Y Leandro deja caer la razón de su llamada. Te quería comentar lo de tu apartamento. No sé si podría usarlo una de estas noches. El silencio de Joaquín se hace espeso y tenso. Sólo si te viene bien, claro. Pues claro, ¿cuándo lo necesitas? No sé, me es igual, el viernes quizá. Claro, claro, mañana mismo hablo con Casiano y puedes pasar a recoger las llaves, antes de las ocho, eh, cierra la portería a las ocho. Perfecto. ¿Quieres impresionar a alguien?, le pregunta Joaquín con una risa. Bueno... A estas alturas, qué le vamos a hacer. Eso sí, deja las sábanas dentro de la lavadora. Hay una mujer que pasa a limpiar los lunes. Sí, claro. Será sólo esta vez, eh. Mejor, porque si se entera Jacqueline...

He encontrado las cartas, las cartas que me mandaste desde París y Viena, quizá puedan interesar para el trabajo. Leandro sabía que Aurora las guardaba, seguro que las encontraría. La voz de Joaquín recupera el entusiasmo, fantástico, sería fantástico, aunque deben de ser tan infantiles, bueno, pero eso tendrá gracia. Claro que sí.

Leandro vuelve a sentir una punzada de cobardía. ¿Por qué hago todo esto? ¿Por qué ensucio todo a mi alrededor? Se hace preguntas que no puede contestar. Conoce las debilidades de los demás casi tan bien como las propias. Y sin embargo ni le sirve de consuelo ni de freno.

15

Se había levantado tan pronto que a las nueve de la mañana estaba agotado. Le rugía el estómago y propuso hacer una parada. Estaban a mitad de un traslado y habían llenado la furgoneta de cajas y muebles. Wilson había traído a dos amigos habituales para echar una mano. Chincho, que era un joven con un diámetro de cuello que podía sostener cuatro cabezas, y Júnior, un hombre fibroso de ojos achinados. Lorenzo se acoda en la barra. Pide los cafés y un pincho de tortilla recién hecha. Los demás se asoman a un periódico deportivo. Parecen conocer el fútbol nacional y habían elegido equipos rivales, por lo cual se tomaban el pelo entre ellos y discutían. Júnior era de Guayaquil y había cambiado el Barcelona de allá por el Barcelona de aquí. Me gustan los colores, el azul representa el ideal y el rojo la lucha. Tienes que demostrar tu cariño a Madrid, es la ciudad donde vives, le dice Wilson. El se había hecho del mismo equipo que Lorenzo. Aunque es un año malo, le dice éste. Hablan de los jugadores. Cuando llegan a Ariel, Wilson dice, mucha guaragua pero se queda ahí. Mucho regatear, aclara, aunque es el mejor. En Ecuador era del Deportivo Cuenca, este año ganamos el título nacional, los entrena el turco Asad, un argentino, y es la primera vez que lo ganamos. Al equipo allá lo llamamos El expreso austral. Tienes que conocer Cuenca, es hermosa, la catedral es increíble, y la universidad.

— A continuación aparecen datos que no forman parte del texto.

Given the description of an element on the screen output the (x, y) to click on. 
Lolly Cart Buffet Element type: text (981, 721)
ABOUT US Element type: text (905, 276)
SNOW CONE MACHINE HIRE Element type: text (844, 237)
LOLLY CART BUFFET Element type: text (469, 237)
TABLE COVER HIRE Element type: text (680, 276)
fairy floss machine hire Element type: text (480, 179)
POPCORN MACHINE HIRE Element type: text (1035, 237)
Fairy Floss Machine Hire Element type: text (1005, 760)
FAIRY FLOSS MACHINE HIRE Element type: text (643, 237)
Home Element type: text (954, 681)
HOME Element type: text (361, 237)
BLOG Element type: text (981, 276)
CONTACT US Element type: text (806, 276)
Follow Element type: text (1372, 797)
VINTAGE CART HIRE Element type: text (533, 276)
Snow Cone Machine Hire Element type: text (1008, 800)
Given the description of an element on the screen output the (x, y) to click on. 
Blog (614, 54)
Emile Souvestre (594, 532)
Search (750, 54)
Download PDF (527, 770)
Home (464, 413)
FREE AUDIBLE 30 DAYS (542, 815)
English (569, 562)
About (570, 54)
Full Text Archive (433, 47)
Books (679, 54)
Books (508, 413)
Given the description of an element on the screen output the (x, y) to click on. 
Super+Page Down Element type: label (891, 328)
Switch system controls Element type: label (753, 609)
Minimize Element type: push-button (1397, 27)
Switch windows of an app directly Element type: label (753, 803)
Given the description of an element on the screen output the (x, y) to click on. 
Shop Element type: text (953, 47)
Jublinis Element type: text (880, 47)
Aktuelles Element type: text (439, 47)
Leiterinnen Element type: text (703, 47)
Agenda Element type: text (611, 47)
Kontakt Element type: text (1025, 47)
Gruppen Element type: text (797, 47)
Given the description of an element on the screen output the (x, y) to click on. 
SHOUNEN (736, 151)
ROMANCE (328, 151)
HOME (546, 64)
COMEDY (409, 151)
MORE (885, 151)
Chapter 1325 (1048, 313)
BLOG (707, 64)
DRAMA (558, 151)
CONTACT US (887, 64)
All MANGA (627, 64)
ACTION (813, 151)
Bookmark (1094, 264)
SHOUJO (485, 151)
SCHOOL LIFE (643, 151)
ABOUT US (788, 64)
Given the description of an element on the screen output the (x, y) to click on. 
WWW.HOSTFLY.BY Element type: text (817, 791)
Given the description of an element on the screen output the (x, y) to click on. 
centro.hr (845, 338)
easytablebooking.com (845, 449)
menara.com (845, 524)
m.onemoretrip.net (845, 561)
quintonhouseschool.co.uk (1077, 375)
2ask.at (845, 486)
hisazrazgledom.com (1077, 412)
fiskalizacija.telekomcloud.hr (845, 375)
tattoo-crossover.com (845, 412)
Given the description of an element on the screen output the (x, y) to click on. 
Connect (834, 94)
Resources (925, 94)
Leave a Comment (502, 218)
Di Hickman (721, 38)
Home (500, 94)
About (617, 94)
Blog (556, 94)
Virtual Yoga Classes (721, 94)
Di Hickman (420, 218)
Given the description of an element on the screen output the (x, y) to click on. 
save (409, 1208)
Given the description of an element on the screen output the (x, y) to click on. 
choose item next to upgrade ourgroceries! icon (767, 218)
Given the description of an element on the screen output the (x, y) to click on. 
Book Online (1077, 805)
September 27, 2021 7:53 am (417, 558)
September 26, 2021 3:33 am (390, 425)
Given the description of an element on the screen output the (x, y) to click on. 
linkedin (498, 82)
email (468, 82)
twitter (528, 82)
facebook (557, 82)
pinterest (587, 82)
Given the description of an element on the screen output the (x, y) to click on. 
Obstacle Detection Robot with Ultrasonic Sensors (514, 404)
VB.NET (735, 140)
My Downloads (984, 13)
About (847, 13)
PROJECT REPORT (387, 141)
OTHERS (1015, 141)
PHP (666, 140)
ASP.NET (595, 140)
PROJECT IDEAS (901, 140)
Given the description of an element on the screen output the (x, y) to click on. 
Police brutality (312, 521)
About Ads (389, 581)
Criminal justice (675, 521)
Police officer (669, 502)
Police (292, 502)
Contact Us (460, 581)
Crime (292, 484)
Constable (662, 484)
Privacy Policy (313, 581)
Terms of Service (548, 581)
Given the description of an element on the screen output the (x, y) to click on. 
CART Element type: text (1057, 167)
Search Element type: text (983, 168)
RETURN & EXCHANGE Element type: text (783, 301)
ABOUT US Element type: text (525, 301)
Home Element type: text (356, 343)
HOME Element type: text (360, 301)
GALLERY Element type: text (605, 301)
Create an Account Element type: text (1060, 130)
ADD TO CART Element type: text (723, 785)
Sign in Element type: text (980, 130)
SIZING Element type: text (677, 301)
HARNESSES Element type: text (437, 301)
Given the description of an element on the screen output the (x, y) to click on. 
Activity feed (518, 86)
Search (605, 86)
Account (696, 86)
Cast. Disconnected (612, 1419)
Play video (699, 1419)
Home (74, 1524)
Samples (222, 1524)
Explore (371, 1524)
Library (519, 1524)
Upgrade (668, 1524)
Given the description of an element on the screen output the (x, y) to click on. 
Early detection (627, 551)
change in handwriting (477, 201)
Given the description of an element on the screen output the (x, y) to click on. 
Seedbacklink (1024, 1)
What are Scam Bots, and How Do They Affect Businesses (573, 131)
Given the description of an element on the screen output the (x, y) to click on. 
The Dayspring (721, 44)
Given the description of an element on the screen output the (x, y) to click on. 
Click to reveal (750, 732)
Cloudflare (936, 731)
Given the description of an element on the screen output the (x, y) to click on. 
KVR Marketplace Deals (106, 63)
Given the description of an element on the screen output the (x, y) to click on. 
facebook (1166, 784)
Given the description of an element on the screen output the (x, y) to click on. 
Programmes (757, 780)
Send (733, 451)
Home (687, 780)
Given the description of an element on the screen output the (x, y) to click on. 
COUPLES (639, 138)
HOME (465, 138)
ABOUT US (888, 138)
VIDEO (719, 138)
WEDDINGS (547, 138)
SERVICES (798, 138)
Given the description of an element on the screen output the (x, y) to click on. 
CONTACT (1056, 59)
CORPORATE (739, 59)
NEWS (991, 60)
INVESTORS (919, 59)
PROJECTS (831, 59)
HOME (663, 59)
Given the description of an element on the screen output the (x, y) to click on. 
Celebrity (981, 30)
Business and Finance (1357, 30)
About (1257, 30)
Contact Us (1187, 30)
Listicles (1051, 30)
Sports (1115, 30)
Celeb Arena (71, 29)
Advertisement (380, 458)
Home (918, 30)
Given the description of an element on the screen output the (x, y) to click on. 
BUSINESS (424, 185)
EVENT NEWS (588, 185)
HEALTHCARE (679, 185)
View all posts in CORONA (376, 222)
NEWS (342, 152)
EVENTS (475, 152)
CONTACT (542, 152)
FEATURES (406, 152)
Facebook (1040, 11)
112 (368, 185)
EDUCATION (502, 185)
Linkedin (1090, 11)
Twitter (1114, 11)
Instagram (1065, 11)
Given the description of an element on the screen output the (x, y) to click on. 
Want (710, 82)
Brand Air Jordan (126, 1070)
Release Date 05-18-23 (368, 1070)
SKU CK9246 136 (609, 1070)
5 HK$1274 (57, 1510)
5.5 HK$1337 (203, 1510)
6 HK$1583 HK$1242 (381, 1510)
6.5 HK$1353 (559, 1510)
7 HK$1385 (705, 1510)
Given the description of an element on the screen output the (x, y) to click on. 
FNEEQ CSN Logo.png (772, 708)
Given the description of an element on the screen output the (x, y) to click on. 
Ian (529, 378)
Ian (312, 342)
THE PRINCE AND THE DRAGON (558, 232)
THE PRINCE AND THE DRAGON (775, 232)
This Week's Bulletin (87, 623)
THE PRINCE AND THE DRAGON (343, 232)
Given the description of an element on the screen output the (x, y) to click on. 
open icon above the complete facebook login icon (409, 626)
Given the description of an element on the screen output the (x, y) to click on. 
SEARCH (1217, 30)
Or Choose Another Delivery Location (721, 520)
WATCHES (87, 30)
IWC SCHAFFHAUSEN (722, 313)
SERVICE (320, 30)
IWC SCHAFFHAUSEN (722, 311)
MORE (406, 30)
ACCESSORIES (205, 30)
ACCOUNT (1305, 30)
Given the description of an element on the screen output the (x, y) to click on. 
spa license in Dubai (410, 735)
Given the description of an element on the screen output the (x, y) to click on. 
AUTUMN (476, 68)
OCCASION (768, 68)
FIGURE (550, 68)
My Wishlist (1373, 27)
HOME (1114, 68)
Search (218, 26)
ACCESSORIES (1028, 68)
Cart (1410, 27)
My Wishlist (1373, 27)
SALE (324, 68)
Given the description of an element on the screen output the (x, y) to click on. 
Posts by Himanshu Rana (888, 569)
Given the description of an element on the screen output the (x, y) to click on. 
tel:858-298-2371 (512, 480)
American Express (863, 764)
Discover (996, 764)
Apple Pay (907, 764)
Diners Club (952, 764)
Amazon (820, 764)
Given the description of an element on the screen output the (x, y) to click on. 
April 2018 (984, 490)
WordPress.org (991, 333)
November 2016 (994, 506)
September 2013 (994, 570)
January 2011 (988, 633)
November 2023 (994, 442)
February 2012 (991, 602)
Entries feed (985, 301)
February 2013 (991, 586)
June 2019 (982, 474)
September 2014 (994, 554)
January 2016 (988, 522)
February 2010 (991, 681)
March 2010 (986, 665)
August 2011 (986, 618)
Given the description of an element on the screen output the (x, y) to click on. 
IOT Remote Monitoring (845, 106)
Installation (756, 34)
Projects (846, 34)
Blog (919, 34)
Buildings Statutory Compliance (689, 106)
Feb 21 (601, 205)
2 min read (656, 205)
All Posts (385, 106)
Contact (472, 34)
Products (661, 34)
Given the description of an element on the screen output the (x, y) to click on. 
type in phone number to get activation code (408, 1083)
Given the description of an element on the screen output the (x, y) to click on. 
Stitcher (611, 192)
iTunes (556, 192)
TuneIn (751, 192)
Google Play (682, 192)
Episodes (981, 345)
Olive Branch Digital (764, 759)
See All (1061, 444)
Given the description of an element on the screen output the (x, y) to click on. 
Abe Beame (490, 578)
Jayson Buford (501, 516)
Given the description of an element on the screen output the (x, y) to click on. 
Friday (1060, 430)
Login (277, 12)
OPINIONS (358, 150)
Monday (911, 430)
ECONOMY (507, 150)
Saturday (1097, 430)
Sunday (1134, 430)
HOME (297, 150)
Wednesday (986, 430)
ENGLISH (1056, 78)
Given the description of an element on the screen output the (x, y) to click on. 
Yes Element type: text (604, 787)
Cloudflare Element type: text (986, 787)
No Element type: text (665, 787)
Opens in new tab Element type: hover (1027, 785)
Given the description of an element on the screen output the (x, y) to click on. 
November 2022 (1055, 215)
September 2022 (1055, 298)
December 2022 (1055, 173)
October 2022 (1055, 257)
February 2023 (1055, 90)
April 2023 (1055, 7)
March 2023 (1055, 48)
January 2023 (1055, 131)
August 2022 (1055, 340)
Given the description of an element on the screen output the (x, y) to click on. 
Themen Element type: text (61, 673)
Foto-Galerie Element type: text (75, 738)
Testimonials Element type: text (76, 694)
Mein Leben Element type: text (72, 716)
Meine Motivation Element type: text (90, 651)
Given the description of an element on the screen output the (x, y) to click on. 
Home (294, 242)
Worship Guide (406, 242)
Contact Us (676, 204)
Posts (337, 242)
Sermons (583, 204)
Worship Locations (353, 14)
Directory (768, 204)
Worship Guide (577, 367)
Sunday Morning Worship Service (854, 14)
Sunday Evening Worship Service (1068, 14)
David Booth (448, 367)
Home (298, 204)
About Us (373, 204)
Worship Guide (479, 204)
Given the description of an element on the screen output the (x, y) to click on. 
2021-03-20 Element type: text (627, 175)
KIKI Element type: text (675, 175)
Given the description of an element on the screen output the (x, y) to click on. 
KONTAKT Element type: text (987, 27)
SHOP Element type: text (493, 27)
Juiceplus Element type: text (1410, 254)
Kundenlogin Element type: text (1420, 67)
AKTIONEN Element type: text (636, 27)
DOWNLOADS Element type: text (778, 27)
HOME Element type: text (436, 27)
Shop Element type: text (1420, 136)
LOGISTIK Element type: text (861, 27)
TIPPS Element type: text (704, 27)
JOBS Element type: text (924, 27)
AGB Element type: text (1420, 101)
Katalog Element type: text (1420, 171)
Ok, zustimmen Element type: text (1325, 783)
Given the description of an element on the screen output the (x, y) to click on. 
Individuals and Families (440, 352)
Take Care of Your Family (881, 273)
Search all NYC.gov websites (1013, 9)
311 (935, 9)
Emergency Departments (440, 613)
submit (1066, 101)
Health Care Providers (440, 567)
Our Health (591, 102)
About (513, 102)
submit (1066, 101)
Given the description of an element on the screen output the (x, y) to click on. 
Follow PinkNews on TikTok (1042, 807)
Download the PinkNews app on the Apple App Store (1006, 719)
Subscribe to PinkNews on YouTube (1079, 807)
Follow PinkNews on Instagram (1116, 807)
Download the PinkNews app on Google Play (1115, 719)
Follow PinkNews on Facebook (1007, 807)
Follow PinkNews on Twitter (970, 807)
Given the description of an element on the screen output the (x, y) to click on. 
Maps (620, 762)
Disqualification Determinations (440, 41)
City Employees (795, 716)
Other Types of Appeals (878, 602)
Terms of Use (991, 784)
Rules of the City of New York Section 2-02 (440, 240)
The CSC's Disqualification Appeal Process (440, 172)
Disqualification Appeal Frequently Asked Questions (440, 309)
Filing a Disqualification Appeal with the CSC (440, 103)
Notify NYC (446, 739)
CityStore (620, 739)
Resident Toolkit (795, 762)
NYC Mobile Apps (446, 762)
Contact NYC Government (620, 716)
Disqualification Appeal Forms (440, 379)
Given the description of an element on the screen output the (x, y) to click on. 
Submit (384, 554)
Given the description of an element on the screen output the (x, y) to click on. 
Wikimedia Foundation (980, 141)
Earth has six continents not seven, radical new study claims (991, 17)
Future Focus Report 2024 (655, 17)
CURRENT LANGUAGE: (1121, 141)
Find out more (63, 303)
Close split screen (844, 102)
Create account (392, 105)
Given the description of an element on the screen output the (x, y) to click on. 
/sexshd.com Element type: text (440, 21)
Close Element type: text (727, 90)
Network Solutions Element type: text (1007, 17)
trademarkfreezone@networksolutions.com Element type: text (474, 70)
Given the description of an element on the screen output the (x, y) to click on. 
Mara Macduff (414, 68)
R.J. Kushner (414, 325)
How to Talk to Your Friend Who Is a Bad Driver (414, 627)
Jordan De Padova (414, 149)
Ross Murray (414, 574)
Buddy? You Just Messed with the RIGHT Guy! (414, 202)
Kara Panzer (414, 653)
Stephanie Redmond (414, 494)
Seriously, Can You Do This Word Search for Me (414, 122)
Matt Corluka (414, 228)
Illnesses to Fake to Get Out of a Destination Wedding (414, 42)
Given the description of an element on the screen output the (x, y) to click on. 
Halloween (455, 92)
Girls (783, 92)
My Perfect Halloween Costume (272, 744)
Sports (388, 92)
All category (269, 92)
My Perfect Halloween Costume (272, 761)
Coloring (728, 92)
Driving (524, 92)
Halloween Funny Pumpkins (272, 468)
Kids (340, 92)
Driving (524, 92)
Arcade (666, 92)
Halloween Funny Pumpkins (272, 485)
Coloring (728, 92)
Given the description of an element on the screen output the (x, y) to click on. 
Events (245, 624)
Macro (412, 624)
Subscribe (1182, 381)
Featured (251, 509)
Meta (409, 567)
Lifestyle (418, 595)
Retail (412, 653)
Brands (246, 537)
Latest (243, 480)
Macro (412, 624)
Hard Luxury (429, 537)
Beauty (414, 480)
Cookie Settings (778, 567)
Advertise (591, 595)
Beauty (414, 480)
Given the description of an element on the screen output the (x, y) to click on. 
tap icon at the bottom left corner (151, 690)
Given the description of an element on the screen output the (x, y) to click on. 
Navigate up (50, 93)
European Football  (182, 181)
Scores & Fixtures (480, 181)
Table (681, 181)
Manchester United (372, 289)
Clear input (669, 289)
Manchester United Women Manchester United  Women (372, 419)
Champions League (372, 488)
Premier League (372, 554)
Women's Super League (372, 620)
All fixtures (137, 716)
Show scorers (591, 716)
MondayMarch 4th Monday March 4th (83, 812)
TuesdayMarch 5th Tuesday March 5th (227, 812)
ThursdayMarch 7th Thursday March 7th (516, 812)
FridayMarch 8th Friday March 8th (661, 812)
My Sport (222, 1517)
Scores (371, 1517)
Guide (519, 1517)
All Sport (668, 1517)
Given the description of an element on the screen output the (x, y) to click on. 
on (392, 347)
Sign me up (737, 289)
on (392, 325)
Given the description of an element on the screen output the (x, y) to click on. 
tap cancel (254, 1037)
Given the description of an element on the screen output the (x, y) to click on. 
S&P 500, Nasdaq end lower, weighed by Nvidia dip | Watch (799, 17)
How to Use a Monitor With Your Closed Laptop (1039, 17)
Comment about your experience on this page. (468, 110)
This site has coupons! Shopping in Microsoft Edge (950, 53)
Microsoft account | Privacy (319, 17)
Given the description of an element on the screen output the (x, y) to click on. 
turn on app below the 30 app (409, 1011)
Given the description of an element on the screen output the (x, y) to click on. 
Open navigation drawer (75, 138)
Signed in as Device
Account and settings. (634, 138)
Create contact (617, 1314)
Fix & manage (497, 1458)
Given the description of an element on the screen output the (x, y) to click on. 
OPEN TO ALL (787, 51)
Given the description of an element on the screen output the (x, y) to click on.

Los dos amigos le toman el pelo, la catedral y la universidad Wilson las conoce muy bien, pero por fuera, eh, por fuerita. Entre ellos también comentan sobre un conocido que ganó la semana pasada el concurso de mejor cortador de jabugo de España, es increíble, y no había visto una pierna de jamón hasta hace quince meses.

Lorenzo ha abierto un periódico local y pasa las páginas sin demasiada concentración. Ve la foto de Paco en un recuadro pequeño junto a la imagen de un chalet. Hay una información bastante imprecisa sobre una banda de atracadores detenida por la policía. Al parecer actuaban con extrema violencia, lo describe así, y la policía los creía autores de la muerte del empresario madrileño Francisco Garrido, ocurrida algunos meses atrás.